▸ Exercise goal
Quote, character for character, the part of the material that opens with the line containing "Image resolution: width=974" and closes with the line containing "(x=201, y=318)", including both of those lines.

Pointing records for text and elements
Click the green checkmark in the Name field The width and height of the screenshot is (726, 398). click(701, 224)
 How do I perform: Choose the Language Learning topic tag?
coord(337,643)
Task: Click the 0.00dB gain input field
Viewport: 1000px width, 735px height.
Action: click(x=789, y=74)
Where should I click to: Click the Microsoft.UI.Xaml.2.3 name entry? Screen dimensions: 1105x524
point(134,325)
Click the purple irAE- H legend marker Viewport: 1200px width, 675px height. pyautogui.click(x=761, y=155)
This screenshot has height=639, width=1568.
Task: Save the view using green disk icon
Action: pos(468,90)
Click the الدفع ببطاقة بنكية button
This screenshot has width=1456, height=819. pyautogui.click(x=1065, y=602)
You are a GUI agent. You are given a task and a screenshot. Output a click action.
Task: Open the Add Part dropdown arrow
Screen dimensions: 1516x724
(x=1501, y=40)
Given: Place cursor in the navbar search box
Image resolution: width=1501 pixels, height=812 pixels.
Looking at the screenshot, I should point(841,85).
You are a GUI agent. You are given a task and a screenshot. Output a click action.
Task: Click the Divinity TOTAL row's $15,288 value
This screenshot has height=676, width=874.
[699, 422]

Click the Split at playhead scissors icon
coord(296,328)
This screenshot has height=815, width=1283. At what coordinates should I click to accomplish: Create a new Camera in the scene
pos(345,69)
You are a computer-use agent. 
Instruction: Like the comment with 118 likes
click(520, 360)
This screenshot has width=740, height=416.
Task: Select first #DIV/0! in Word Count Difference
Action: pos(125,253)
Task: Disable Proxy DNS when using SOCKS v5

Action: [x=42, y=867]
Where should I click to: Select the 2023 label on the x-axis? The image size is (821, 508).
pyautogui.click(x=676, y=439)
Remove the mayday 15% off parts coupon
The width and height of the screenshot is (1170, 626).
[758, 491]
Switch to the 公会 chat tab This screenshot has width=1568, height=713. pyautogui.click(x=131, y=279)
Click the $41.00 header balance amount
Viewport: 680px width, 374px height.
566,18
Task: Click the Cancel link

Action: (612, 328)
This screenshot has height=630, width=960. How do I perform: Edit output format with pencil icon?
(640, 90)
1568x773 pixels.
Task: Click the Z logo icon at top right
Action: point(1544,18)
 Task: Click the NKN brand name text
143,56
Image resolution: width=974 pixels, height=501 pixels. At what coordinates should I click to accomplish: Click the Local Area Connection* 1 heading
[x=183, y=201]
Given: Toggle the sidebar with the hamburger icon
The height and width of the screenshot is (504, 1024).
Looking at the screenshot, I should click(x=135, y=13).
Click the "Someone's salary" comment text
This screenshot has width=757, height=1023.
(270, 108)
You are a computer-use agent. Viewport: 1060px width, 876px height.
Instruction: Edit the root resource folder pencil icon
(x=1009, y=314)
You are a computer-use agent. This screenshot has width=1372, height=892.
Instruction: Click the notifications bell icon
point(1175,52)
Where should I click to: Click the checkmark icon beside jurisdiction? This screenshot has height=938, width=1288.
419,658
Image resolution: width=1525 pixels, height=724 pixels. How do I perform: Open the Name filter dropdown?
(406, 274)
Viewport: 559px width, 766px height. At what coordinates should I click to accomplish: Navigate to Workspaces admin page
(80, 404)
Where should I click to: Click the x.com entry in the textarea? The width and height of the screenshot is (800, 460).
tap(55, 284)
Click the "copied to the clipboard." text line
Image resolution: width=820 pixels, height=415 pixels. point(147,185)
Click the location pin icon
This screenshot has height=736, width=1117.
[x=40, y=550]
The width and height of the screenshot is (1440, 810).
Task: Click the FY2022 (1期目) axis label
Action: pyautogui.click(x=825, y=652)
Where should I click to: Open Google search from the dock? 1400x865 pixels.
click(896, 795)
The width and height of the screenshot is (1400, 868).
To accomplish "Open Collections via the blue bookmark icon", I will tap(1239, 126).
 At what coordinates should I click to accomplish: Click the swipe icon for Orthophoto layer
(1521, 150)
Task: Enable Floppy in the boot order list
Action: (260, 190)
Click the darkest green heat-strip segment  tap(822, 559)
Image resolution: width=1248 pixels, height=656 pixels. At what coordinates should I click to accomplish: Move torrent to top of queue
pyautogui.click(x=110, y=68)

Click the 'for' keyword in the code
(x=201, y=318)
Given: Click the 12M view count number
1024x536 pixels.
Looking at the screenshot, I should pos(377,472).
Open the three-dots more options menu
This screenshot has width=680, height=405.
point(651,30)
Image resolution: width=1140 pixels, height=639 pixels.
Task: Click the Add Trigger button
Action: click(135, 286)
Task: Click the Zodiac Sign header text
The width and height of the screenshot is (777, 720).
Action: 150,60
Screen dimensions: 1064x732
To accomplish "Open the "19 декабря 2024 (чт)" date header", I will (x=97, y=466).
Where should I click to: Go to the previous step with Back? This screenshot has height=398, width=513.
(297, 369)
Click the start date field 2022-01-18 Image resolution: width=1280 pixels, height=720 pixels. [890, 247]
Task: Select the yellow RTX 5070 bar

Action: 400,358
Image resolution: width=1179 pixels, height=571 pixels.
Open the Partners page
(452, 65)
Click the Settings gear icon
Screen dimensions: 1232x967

▸ Exercise solution
Image resolution: width=974 pixels, height=501 pixels. At what coordinates should I click to accomplish: Click the Local Area Connection* 1 heading
[x=183, y=201]
Given: Toggle the sidebar with the hamburger icon
The height and width of the screenshot is (504, 1024).
Looking at the screenshot, I should click(x=135, y=13).
Click the "Someone's salary" comment text
This screenshot has width=757, height=1023.
(270, 108)
You are a computer-use agent. Viewport: 1060px width, 876px height.
Instruction: Edit the root resource folder pencil icon
(x=1009, y=314)
You are a computer-use agent. This screenshot has width=1372, height=892.
Instruction: Click the notifications bell icon
point(1175,52)
Where should I click to: Click the checkmark icon beside jurisdiction? This screenshot has height=938, width=1288.
419,658
Image resolution: width=1525 pixels, height=724 pixels. How do I perform: Open the Name filter dropdown?
(406, 274)
Viewport: 559px width, 766px height. At what coordinates should I click to accomplish: Navigate to Workspaces admin page
(80, 404)
Where should I click to: Click the x.com entry in the textarea? The width and height of the screenshot is (800, 460).
tap(55, 284)
Click the "copied to the clipboard." text line
Image resolution: width=820 pixels, height=415 pixels. point(147,185)
Click the location pin icon
This screenshot has height=736, width=1117.
[x=40, y=550]
The width and height of the screenshot is (1440, 810).
Task: Click the FY2022 (1期目) axis label
Action: pyautogui.click(x=825, y=652)
Where should I click to: Open Google search from the dock? 1400x865 pixels.
click(896, 795)
The width and height of the screenshot is (1400, 868).
To accomplish "Open Collections via the blue bookmark icon", I will tap(1239, 126).
 At what coordinates should I click to accomplish: Click the swipe icon for Orthophoto layer
(1521, 150)
Task: Enable Floppy in the boot order list
Action: (260, 190)
Click the darkest green heat-strip segment  tap(822, 559)
Image resolution: width=1248 pixels, height=656 pixels. At what coordinates should I click to accomplish: Move torrent to top of queue
pyautogui.click(x=110, y=68)

Click the 'for' keyword in the code
(x=201, y=318)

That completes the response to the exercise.